Section 20.1: Biological Adaptation

The property of adaptation, from an evolutionary point of view, is often described by the equation adaptation = variation + heredity + selection. This distillation of ideas, known as neo-Darwinism, differs from strict Darwinism by explicitly making reference to a method of heredity. Breaking the equation down into basic terms reveals some interesting connections between adaptation and the fundamental computational issues highlighted earlier. For example, variation, which refers to how individuals in a population can differ from each other, is crucial to the neo-Darwinist view since evolution operates on no single individual but on entire species. Variations, by definition, can be expressed only in terms of multiple individuals; thus, parallelism and spatial multiplicity are essential ingredients in the algorithm of evolution. Similarly, heredity can be seen as a form of temporal persistence. When children inherit traits from their parents in discrete chunks of information, the traits can be seen to be iteratively passed down a time line. Thus, we have both parallelism and iteration as fundamental pieces of the biological equation for adaptation.

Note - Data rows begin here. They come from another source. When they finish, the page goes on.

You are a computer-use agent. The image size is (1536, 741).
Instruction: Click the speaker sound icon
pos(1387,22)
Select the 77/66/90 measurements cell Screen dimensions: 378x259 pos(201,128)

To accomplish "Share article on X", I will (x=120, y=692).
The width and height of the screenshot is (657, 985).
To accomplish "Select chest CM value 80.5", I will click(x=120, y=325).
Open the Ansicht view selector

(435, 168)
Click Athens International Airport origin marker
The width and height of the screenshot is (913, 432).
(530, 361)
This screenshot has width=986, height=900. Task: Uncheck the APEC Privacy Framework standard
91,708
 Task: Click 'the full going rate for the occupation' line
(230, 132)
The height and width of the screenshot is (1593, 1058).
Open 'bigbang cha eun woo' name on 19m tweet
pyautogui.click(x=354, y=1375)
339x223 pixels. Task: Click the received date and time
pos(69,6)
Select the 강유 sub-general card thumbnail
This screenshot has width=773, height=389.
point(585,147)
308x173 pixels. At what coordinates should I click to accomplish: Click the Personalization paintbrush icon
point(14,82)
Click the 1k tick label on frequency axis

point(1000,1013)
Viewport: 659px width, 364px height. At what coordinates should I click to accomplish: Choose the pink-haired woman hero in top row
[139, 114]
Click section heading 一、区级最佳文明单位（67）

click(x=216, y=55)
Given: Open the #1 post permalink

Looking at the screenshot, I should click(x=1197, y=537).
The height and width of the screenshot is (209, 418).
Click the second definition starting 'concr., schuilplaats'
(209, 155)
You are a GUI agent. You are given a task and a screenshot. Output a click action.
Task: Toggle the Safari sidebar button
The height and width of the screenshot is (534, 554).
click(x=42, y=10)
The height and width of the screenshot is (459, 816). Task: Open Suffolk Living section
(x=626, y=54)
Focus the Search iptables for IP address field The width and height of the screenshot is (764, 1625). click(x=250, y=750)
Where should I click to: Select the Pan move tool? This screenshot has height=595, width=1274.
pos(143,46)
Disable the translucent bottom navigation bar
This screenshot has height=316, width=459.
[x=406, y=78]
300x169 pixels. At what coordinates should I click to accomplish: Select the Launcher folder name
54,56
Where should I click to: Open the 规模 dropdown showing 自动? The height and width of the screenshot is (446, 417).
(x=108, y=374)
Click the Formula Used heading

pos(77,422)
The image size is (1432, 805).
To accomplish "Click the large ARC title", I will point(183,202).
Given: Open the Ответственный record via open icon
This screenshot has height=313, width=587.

Now if we lived in a world of infinite resources where every organism was guaranteed an opportunity to reproduce, then that would be the end of the story; you and I would not be here since evolution would never have occurred in our world. So it is perhaps ironic that we are indebted to the finiteness of the universe. With limitations on available resources, reproduction is far from a sure thing since more organisms will exist than can reproduce. This brings us to the often misunderstood term ``survival of the fittest.'' This phrase has been criticized as being a tautology since it is really equivalent to ``survival of the survivors,'' a nearly meaningless phrase. The problem here seems to be with the word ``fittest,'' which is usually associated with physical characteristics independent of the ability to reproduce. But by ``survival of the fittest'' we really mean ``survival of the reproducers'' and nothing more. As Richard Dawkins is fond of saying, you and I can proudly make the claim that every one of our ancestors---without exception---survived long enough to reproduce. This may be an obvious statement, but if we consider the number of organisms that did not survive long enough to reproduce, and consider the exponential number of descendants that could have been, then we can be seen as members of a truly exclusive club.

Our ancestors may have been strong, fast, clever, or even sexy, and ``survival of the fittest'' seems to refer to some of these traits, but in truth these admirable traits are secondary. What really counts in natural selection is an organism's ability to reproduce, and nothing else. If strength, speed, intelligence, and desirability happen to increase an organism's chances of reproducing, then these traits do indeed correspond to being ``fit,'' but only in the context of reproduction. In fact, ``fitness'' can often be associated with a trait that is maladaptive in the sense that the trait may actually decrease the functionality of an organism. An example of this can be found in the peacock's gaudy tail feathers, which can hardly do anything but decrease a peacock's ability in the daily business of survival, but are selective for survival solely because peahens find them ``sexy,'' in that they are indicators of a peacock's overall health and fitness.

Adaptation, natural selection, and evolution are indeed very strange things. This is especially apparent when one factors in how organisms can have a recurrent relationship with their environments. The concept coevolution refers to how two species can mutually adapt to one another in such a way as to have a circular relationship, with one species' influence on another ultimately returning to the first species in a feedback loop. We see this in the coevolution of predator and prey species, such as lions and gazelles. As lions became better hunters over the past several millions of years, they exerted selective pressure on the gazelles that they preyed upon, which had the effect of increasing the speed and elusiveness of future gazelles. This in turn made it harder for the lions to get a meal, turning them into victims of their own success. This phenomenon is often characterized as a biological arms race.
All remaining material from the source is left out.